EXCERPT –
** BEGIN **
Josephine Foster | Dizzy Gillespie

Josephine Foster

Hazel Eyes I Will Lead You

Locust Music

Hazel Eyes I Will Lead You is Foster's first official full-length solo album, after some very limited-release bedroom recordings and various stints in groups like Born Heller, Children's Hour, and The Supposed. It comes as a welcome revelation, a chance to finally witness Foster's full character unhampered by band tectonics. What emerges is chrysalis-like: pure, minimalist melodies in the folk vein that sound simultaneously fresh and ancient.

Ukulele, acoustic guitar, harp, kazoo, bells, handclapping, whistles, and some instruments I can't even name adorn the fabric of the 14 songs on her new album. But not all at the same time. Songs like "The Way is Sweetly Mown" start with simple voice and guitar, gradually adding instruments until they form an orchestra of tiny sounds. And those sounds perfectly complement her fluttery voice, which is as light as a skipping stone bouncing across the water.

Foster counts Spanish opera singer Victoria De Los Angeles and African-American children's folk singer Ella Jenkins as influences, but she's best when she avoids the incense-and-peppermints-inspired acid-folk you hear in "The Siren's Admonition." I've only had the album for a week, but according to iTunes, I've already listened to the last track, "Hominy Grits," 21 times (and that doesn't include the many times I've listened to it outside my laptop). Hazel Eyes I Will Lead You is the perfect soundtrack for a long walk to nowhere in particular.

--- Michael Neault


Dizzy Gillespie

Dizzy: the Music of John Birks Gillespie

Verve

This new CD is as essential to own as Dizzy Gillespie was --- and is --- to jazz. Essentially Afro-Cuban jazz's daddy, Gillespie and peers like Thelonious Monk and Charlie Parker augmented big band jazz with be-bop and polyrhythmic textures. What resulted was something with big band's bombast, be-bop's hip-swivel swing, and an irresistible groove coming from all directions.

Dizzy covers the period from 1950 to 1963 when this music was still new, though already at a full boil. Cuts like "I Know What You Know," "Exactly Like You," and a bongo crazy version of "Caravan" are undeniable classics.
** END **
REQUIRED TASK 1 – In the rows, swap "tree node" for "folder node" across everything from "How do I perform: Expand" down to the last row, and reproduce those lines with nothing else altered.

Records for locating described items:
** BEGIN **
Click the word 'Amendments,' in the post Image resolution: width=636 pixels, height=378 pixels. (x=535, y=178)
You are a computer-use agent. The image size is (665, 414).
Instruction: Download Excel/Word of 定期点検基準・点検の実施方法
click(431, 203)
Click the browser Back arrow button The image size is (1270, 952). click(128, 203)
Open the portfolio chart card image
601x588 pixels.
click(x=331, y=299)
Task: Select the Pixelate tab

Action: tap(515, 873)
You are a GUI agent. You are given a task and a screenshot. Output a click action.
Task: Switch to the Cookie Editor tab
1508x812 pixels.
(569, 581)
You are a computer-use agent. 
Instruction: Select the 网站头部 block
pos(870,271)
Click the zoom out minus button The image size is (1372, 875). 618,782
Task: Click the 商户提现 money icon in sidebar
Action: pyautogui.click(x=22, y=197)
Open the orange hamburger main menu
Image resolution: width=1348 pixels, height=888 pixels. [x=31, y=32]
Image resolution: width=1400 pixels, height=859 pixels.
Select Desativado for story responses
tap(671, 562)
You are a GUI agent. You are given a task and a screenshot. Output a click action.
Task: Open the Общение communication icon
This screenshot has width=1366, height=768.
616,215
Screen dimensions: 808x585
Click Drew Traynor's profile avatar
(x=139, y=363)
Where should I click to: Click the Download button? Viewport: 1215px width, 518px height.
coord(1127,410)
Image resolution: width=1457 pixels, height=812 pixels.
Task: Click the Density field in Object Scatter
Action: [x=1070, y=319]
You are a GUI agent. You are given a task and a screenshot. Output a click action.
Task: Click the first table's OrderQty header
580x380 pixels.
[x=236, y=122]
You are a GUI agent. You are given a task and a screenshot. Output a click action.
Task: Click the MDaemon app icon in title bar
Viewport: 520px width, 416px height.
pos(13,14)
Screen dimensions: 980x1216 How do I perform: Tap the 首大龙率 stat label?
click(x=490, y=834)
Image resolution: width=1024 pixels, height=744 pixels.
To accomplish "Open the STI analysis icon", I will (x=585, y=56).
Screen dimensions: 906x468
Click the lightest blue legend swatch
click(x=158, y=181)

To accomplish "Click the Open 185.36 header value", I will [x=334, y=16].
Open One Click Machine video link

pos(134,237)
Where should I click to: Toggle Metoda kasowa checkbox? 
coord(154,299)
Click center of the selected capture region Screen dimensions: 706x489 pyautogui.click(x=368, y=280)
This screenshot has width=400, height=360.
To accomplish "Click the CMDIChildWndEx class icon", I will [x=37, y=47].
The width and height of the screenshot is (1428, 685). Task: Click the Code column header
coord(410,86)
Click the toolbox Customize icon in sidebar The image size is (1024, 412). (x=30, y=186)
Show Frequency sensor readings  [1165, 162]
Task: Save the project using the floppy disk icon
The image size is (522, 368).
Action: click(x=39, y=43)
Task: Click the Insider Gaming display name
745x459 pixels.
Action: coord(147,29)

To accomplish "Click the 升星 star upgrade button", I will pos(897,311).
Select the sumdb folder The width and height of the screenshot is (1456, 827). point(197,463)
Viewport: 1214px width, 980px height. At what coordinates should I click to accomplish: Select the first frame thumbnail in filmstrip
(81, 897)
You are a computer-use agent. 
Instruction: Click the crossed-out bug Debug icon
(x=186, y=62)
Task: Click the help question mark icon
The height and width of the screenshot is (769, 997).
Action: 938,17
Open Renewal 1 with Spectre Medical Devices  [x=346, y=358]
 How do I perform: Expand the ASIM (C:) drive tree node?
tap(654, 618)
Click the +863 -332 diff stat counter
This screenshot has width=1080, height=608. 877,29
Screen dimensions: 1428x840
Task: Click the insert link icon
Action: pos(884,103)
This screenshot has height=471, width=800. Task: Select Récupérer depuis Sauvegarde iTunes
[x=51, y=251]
** END **
REQUIRED TASK 2 – Duplicate the music reviews verbatim, covering everything from "Hazel Eyes I Will Lead You is Foster's" down to "fresh and ancient.".

TASK RESPONSE 1 –
 How do I perform: Expand the ASIM (C:) drive folder node?
tap(654, 618)
Click the +863 -332 diff stat counter
This screenshot has width=1080, height=608. 877,29
Screen dimensions: 1428x840
Task: Click the insert link icon
Action: pos(884,103)
This screenshot has height=471, width=800. Task: Select Récupérer depuis Sauvegarde iTunes
[x=51, y=251]

TASK RESPONSE 2 –
Hazel Eyes I Will Lead You is Foster's first official full-length solo album, after some very limited-release bedroom recordings and various stints in groups like Born Heller, Children's Hour, and The Supposed. It comes as a welcome revelation, a chance to finally witness Foster's full character unhampered by band tectonics. What emerges is chrysalis-like: pure, minimalist melodies in the folk vein that sound simultaneously fresh and ancient.